But in several programmes broadcast last year by Sveriges Television (SVT) journalist Hannes Råstam, Quick has taken back all of his previous confessions.

In April, his lawyers filed a formal request with the Svea Court of Appeal seeking a new trial for a case involving the murder of 24-year-old Yenon Levi, an Israeli tourist who was found dead near the side of a deserted forest road in Dalarna in 1988.

In documents accompanying the petition, Quick’s lawyer Thomas Olsson argued that a number of mistakes took place during the police investigation of Levi’s murder.

“The conviction is based on a confession from a mentally ill and drugged person. In addition, relevant investigative material was withheld from the court,” Olsson told the TT news agency when he filed the petition, which also included the name of another possible culprit in Levi's killing.

There was also information from witnesses that the alternative assailant, who is said to have strong anti-Semitic views, was connected to Levi.
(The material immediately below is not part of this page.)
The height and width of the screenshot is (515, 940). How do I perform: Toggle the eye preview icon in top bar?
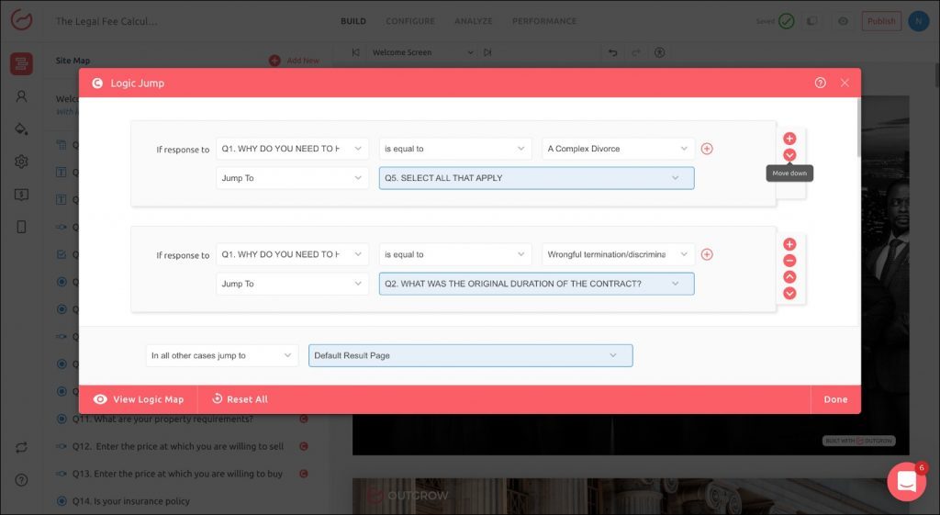843,21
The appeals court said that the new evidence presented by Quick creates doubts about whether he is indeed guilty of the crime for which he has been convicted.

The court went on to say that there are sufficient grounds to try the case once again in order to revisit the question of Quick’s responsibility for the crime and thus granted a retrial.

Quick, who has since changed his name to Sture Bergwall, has been indicated that he will petition for retrials for each of the eight murders for which he’s been convicted.